Case in point if you Series Link The Simpons on Fox for first run only you will get every episode no matter how old. Here in NYC they show repeats of the Simpsons everyday so it is recording all of them. Also, If I look at the To Do list they are all there. I am Thankful for the Batch Delete but I would rather not have to do this.


----------



## Clint Lamor (Nov 15, 2005)

No freezes here and I have all of my SeriesLinks setup just as I have my season passes on Tivo plus about 5-6 new ones. Everything seems to be working just fine so far.


----------



## zortapa (Nov 16, 2005)

I did notice one "hiccup" last night, but it turned out to be a problem with the original signal. To confirm this, I rewound the show several time and saw the same hiccup each time. I guess some of the problems that we see on the R15 might not be due to the R15!!!


----------



## cabanaboy1977 (Nov 16, 2005)

Mike770 said:


> All has been ok for me as well. No freezes.
> 
> However, the fact that "Series Link" is recording ALL episodes instead of first run is a problem for me. I have tried every option to try to fix this but so far all has failed.
> 
> Case in point if you Series Link The Simpons on Fox for first run only you will get every episode no matter how old. Here in NYC they show repeats of the Simpsons everyday so it is recording all of them. Also, If I look at the To Do list they are all there. I am Thankful for the Batch Delete but I would rather not have to do this.


I know with my UTV that the "don't record repeats" will only not record shows the actually say in the guide that they are repeats. I think with the old Simpons repeats they don't list the word repeat in the guide unless it's normal sunday night time slot. Has anyone looked to see if when you tell it not to record repeats if the repeats they are recording say repeat any where in the guide data? Just a thought.


----------



## dgib (Nov 16, 2005)

For me, the guide said repeat and it recorded it incorrectly.


----------



## ronw41 (Nov 17, 2005)

Mine has done sort of a "Max Headroom" shudder a couple of times


----------



## frogg (Nov 18, 2005)

dgib said:


> For me, the guide said repeat and it recorded it incorrectly.
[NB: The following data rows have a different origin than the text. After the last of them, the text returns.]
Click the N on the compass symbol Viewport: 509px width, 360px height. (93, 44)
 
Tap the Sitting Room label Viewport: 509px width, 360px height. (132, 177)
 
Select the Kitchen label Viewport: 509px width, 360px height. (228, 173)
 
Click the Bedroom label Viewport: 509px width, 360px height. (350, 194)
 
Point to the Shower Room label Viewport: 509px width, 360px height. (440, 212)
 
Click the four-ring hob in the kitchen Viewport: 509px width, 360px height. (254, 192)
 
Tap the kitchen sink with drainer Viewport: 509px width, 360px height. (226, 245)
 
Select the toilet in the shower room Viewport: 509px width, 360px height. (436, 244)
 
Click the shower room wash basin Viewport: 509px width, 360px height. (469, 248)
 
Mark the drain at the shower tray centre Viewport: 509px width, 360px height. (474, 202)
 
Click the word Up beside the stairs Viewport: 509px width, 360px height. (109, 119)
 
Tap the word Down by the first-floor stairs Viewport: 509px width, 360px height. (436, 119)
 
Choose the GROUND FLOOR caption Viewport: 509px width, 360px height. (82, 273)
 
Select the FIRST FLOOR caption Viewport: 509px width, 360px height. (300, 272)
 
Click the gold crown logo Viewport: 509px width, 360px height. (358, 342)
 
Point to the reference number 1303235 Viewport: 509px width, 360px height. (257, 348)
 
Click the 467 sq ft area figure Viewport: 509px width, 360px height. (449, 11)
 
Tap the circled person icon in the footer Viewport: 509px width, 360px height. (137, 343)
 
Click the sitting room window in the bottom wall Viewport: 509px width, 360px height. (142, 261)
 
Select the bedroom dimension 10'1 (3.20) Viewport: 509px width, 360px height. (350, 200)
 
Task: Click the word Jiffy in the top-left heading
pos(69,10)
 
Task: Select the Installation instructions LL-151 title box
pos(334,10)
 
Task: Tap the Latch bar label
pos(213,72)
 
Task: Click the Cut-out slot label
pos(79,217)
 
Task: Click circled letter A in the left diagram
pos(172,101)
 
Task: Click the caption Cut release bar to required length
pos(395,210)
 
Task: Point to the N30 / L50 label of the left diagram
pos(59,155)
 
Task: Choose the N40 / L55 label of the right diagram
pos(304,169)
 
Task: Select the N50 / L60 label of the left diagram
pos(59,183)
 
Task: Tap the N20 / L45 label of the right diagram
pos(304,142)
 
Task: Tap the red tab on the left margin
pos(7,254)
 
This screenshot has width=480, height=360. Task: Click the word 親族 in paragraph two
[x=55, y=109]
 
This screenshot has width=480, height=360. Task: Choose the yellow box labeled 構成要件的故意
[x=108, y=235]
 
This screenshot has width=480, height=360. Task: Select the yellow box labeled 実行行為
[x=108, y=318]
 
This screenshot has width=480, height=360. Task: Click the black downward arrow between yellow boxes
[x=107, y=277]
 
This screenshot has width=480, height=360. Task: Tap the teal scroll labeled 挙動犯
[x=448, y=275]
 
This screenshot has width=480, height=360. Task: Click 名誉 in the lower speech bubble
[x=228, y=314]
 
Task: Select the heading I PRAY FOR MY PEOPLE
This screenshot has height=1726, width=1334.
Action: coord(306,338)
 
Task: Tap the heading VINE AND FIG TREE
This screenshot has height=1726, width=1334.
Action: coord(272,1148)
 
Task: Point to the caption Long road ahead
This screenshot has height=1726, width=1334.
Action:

I've had mine for 5 days, and so far no freezes, and no problems recording repeats or duplicates of episodes. Everything seems to work fine for me. But I'm not sure what the guide uses to determine "first run"-does it look for the word "repeat", or use the year, or what?


----------



## fergiej (Nov 16, 2005)

I get freezes fairly often. It doesn't play the same 2 or 3 seconds again, but it looks like a signal issue for about 1-2 seconds, audio cuts out for about 3 seconds. It also seems to jump ahead a second or 2 when it recovers. I cannot imagine I am having this much signal problem. Al of my transponders are showing mid 90's. This pretty much happens on every show I watch. No problems like this on the R10 with the same 2 lines.


----------



## Mike770 (Mar 1, 2004)

5 days and still no freezes. I probably jinxed myself now. :grin:


----------



## zortapa (Nov 16, 2005)

I finally experienced a freeze. Two nights ago I listened to an XM channel
for about 1 hour. I then wanted to go back to the beginning of the buffer
and listen to it again. So, I used RWx4 to get back to the beginning. During
the RW the R15 froze. About 30 seconds later it rebooted. The R15 seems to
have saved all my settings during the reboot, but it has taken nearly 2
days to repopulate my guide and To Do list.


----------



## morgantown (Nov 16, 2005)

zortapa said:


> I finally experienced a freeze. Two nights ago I listened to an XM channel
> for about 1 hour. I then wanted to go back to the beginning of the buffer
> and listen to it again. So, I used RWx4 to get back to the beginning. During
> the RW the R15 froze. About 30 seconds later it rebooted. The R15 seems to
> ...


The R15 buffers the "audio only" channels?!? :eek2:


----------



## Malibu13 (Sep 12, 2004)

5 days with no "freezes".......only minor "audio hiccups" and short "video delays" on some channels..........no recording issues either, but i have not yet loaded it up as some have. at this point i only have 40 items in the "To-do list" and 10 SL's.


----------



## fergiej (Nov 16, 2005)

I tried a couple of tests to see if I could induce the problem. I had a recoding going and at a certain time, I went into the guide and moved around. Then I waited a minute or so and went into the ToDo list, moved around a bit. I even deleted a few shows. I was hoping I could reproduce this by invoking some disc activity through the UI. Didn't seem to affect it. So, the answer is still out there. Still a mystery. But, too many of us here in our small sample are having this problem to be a negligible glitch.


----------



## Malibu13 (Sep 12, 2004)

frogg said:


> I'm not sure what the guide uses to determine "first run"-does it look for the word "repeat", or use the year, or what?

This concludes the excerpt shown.